What is expected.
With the images removed, write out each record exactly as given.

───── Records supplied

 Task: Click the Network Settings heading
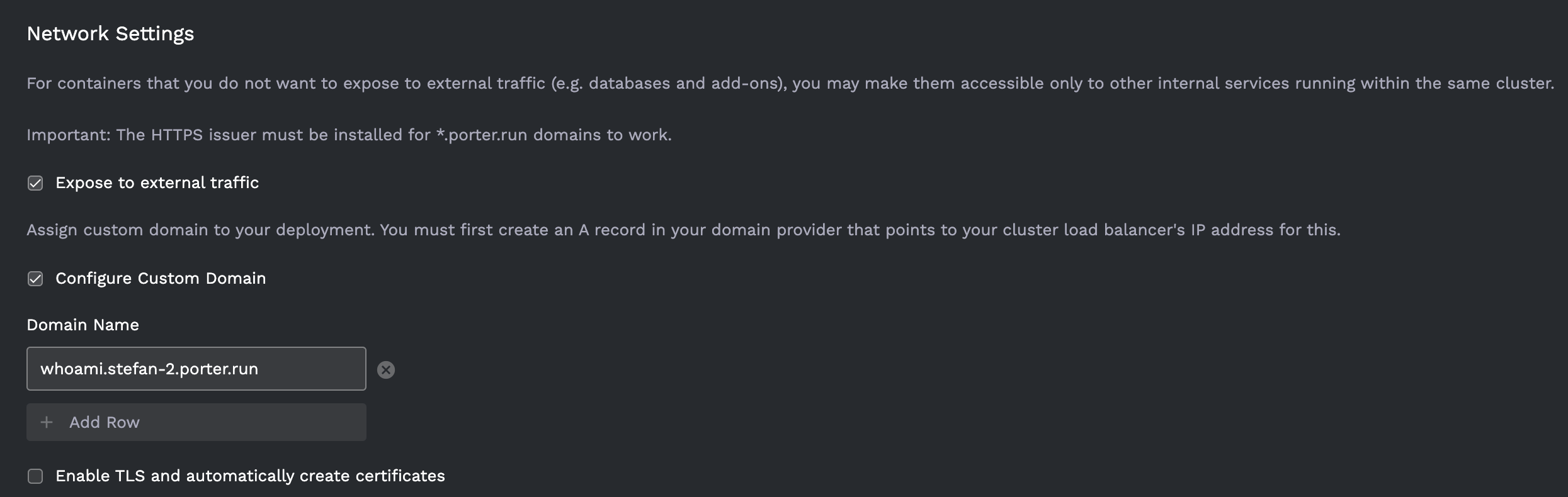pos(110,33)
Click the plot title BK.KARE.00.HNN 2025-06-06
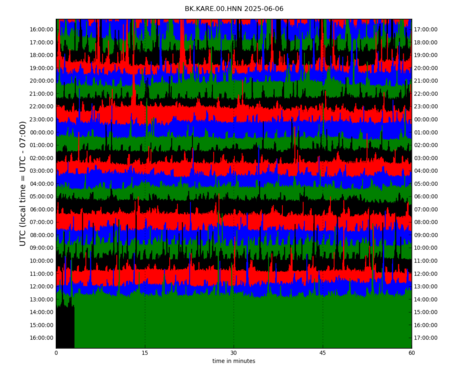The image size is (468, 387). point(234,9)
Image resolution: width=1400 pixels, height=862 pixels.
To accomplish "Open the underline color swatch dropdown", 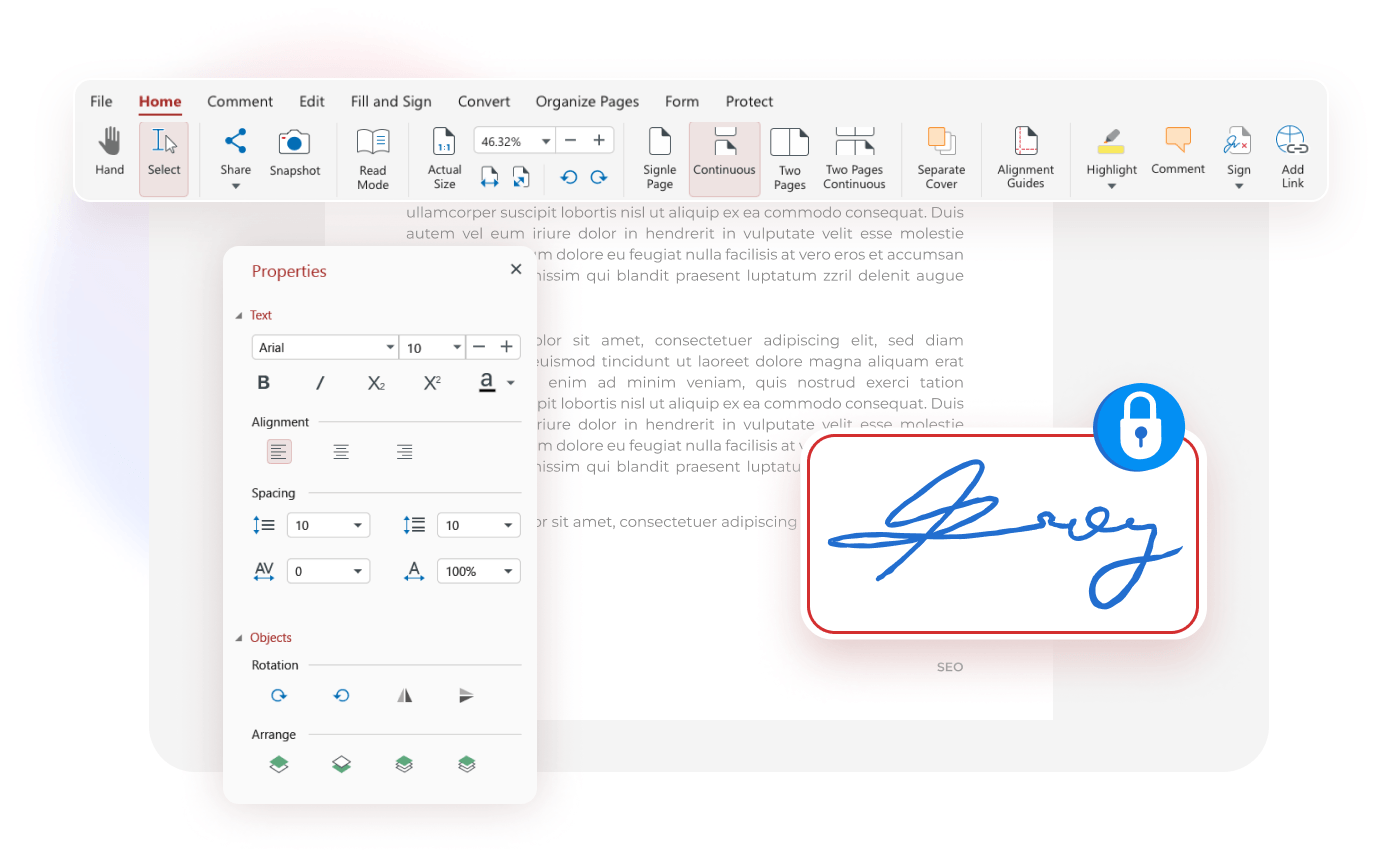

──────────

Answer to the problem.
 Task: Click the Network Settings heading
pos(110,33)
Click the plot title BK.KARE.00.HNN 2025-06-06
The image size is (468, 387). point(234,9)
Image resolution: width=1400 pixels, height=862 pixels.
To accomplish "Open the underline color swatch dropdown", 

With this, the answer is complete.